The best way to deal with ISP blocks is to avoid them in the first place. This is a case where prevention is much better than a cure. Make sure you have a clean mailing list to avoid hard bounces, segment your mailing list so you’re only emailing engaged recipients, and make it easy to unsubscribe from your mailing list to avoid spam complaints.

Email bulking

Bulking means that ISPs are sending your email to the junk or spam folder by default. Since most customers don’t regularly check their spam folders, most of your emails won’t be seen. 

How do you know if your emails are going to spam?

It’s nearly impossible to recognize if your emails are going to spam from most email platforms. You can, however, do some detective work using your email analytics reports.

Create a report that shows open and click rates split by ISP. Then look for a synchronized drop in open and click rates for one ISP, but not for others. That’s strong evidence that your emails are going to spam folders.

Another option is to use a seed list. This is a collection of hundreds to thousands of email addresses that are monitored, so it’s possible to see how different ISPs are treating your emails.

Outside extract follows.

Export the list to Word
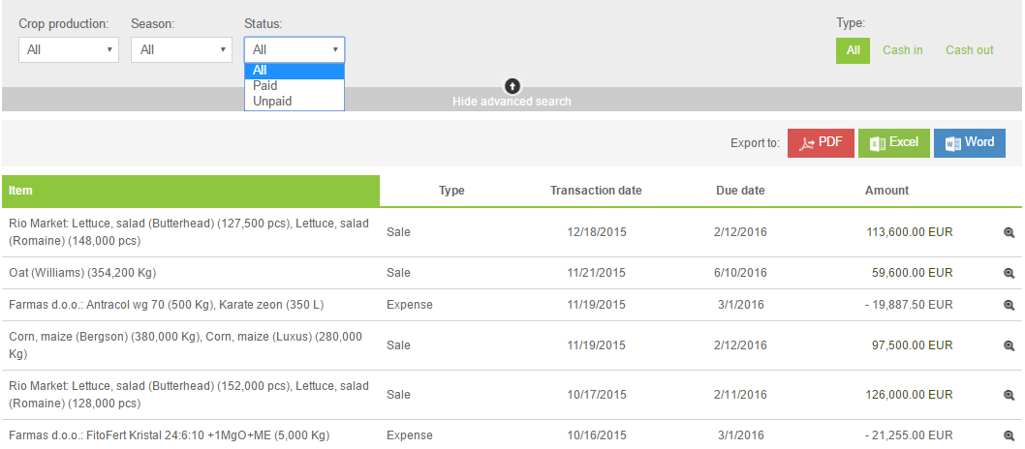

You can include this seed list in your email campaigns to see if your emails are going to spam.

Seed lists should not be used to warm up a new IP. The accounts on a seed list won’t show any engagement, so they can negatively impact the reputation of a new IP, hurting deliverability in the future.

Blacklisting

Blacklisted IP addresses cannot send any emails to any ISPs that filter emails based on that blacklist. It’s a stricter form of a block, and it lasts until you appeal with the blacklisting organization and are removed from their list.

It is much easier to avoid winding up on a blacklist than to try and remove yourself from one. If you are on a blacklist, it needs to be your number one priority to get off of it. You will need to demonstrate better sending habits and an improved mailing list, which are good practices anyway.

What do ISPs view as negative and positive attributes?

For ISPs, when it comes to email deliverability, the world is fairly black and white. There are good behaviors and bad behaviors. Good traits and bad traits. If you can minimize the bad, and maximize the good, you’ll get more emails delivered.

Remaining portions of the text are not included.